The combination of beta-lactam and doxycycline is effective for hospitalized patients with CAP, significantly reducing mortality. A retrospective study with a large cohort of 5282 patients receiving doxycycline showed that the 30-day mortality rate was 6.4% with this combination treatment compared with 9.1% without (p<0.0001) and the 90-day mortality rate was 13.8% vs. 16.8% (p<0.0001).3 Likewise, in this case, the combination of meropenem with doxycycline was effective in symptom resolution and offered improved clinical outcomes.

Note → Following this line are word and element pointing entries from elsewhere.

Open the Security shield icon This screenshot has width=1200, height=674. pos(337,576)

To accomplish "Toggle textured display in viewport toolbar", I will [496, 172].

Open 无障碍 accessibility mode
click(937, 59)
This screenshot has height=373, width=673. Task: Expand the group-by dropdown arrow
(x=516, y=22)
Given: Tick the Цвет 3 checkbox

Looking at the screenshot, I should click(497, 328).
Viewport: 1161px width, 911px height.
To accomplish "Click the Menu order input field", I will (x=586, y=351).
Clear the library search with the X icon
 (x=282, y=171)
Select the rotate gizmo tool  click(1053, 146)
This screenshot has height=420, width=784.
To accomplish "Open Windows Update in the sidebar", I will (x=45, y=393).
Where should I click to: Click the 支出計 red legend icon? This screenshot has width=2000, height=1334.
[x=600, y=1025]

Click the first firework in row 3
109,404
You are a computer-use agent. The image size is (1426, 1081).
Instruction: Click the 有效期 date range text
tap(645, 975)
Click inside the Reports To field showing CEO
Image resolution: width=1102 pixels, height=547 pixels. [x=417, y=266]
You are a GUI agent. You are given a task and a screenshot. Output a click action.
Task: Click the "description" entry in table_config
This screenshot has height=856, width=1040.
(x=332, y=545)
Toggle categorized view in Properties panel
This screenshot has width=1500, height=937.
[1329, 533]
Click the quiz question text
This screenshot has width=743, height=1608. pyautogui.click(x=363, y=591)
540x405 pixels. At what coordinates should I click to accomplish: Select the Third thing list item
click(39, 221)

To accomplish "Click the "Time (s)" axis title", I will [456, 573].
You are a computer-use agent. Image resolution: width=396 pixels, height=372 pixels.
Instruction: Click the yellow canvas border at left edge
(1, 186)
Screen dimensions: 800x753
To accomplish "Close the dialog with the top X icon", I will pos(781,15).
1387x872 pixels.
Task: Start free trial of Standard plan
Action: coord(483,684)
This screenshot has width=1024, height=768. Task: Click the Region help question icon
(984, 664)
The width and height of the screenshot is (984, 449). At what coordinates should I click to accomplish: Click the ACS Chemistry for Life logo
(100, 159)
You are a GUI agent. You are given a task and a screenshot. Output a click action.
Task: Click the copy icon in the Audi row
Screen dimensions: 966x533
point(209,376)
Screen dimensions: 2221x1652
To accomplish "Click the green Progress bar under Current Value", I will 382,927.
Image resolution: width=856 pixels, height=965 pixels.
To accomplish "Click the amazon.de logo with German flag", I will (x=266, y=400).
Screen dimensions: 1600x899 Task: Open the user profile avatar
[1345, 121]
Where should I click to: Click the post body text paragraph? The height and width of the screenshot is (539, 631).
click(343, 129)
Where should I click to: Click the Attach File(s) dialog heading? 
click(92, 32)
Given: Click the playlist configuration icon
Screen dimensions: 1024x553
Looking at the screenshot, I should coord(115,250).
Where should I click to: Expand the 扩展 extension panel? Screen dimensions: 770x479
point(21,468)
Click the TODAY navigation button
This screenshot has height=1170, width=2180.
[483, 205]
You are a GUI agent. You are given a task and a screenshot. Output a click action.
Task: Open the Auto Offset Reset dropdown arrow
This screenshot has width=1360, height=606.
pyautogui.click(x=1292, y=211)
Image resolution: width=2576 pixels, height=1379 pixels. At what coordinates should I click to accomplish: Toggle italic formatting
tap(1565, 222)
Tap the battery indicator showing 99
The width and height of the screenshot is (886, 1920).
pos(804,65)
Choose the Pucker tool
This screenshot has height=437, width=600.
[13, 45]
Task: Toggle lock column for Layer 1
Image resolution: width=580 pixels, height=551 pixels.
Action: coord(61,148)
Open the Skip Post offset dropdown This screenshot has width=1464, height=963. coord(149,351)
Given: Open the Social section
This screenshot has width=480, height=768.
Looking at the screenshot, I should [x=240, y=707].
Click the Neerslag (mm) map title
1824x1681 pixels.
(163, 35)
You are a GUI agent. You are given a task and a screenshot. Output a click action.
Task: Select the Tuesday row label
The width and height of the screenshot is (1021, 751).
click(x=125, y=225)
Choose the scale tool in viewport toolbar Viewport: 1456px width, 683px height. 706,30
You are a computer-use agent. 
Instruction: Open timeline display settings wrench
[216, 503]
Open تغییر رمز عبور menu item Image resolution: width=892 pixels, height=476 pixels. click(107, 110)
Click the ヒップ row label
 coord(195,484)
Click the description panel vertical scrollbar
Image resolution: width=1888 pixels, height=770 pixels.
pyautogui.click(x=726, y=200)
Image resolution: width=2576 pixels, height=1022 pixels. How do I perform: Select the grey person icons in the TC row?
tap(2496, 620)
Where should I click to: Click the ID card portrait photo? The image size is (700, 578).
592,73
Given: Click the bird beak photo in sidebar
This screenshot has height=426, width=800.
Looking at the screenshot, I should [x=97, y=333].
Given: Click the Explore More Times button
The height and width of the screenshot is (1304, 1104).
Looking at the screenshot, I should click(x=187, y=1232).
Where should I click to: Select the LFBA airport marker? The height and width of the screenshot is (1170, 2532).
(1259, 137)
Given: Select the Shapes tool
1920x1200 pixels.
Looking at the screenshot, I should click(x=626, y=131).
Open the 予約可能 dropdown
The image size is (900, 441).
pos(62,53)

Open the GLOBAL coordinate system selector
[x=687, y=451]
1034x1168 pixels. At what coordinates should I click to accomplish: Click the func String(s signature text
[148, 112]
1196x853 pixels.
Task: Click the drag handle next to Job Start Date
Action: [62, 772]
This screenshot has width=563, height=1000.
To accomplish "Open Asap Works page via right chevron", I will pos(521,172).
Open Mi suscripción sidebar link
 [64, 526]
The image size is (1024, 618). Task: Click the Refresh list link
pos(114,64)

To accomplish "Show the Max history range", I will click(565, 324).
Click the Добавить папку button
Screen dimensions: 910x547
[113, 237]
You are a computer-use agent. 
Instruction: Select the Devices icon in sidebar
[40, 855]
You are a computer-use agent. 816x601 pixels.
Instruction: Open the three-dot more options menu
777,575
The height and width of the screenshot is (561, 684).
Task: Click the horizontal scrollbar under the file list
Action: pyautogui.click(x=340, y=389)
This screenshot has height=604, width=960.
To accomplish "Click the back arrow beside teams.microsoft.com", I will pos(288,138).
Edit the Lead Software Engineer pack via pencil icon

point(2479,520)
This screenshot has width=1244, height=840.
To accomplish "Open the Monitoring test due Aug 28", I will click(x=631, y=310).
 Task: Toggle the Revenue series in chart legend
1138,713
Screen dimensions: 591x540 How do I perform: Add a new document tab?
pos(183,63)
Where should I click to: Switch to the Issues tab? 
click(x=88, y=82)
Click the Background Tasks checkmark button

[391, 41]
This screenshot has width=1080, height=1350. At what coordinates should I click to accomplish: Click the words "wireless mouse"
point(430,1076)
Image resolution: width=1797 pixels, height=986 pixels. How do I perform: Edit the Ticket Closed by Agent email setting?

In terms of patient safety, doxycycline's well-established profile with relatively mild common adverse effects makes it suitable for a low-risk patient.7

Consequently, this case of a young adult with uncomplicated CAP exemplifies the importance of tailoring treatment to individual patient factors and current best practices. Close follow-up should be arranged to ensure clinical improvement and to reassess if there is any need for treatment modification.

Conclusion

This case is unique in presenting a middle-aged, otherwise healthy patient with CAP symptoms warranting hospitalization, despite typically being a low-risk candidate. It underscores the unpredictable nature of CAP and the importance of individualized assessment. The case particularly highlights the pivotal role of doxycycline in CAP management. Doxycycline’s broad-spectrum coverage against both typical and atypical pathogens and favorable resistance profile make it an optimal selection for this patient. Additionally, doxycycline's safety and tolerability profile, along with its comparable clinical cure rates with other commonly used antibiotics, reinforce its suitability.

References

  1. Lutfiyya MN, Henley E, Chang LF, et al. Diagnosis and treatment of community-acquired pneumonia. Am Fam Physician. 2006;73(3):442–450.
  2. Mehta PN. Indian Pediatrics - Editorial. Available at: https://www.indianpediatrics.net/oct2003/oct-958-964.htm. Accessed on 25 July 2024.
  3. Uddin M, Mohammed T, Metersky M, et al. Effectiveness of beta-lactam plus doxycycline for patients hospitalized with community-acquired pneumonia. Clin Infect Dis. 2022;75(1):118–124.
  4. Choi SH, Cesar A, Snow TAC, et al. Efficacy of doxycycline for mild-to-moderate community-acquired pneumonia in adults: A systematic review and meta-analysis of randomized controlled trials. Clin Infect Dis.
    2023;76(4):683–691.
  5. Metlay JP, Waterer GW, Long AC, et al. Diagnosis and treatment of adults with community-acquired pneumonia. An official clinical practice guideline of the American Thoracic Society and Infectious Diseases Society of America. Am J Respir Crit Care Med. 2019;200(7):e45–67.
  6. Ailani RK, Agastya G, Ailani RK, et al. Doxycycline is a cost-effective therapy for hospitalized patients with community-acquired pneumonia. Arch Intern Med. 1999;159(3):266.
  7. Styka AN, Savitz DA. Assessment of long-term health effects of antimalarial drugs when used for prophylaxis. Washington (DC): National Academies Press (US), 2020.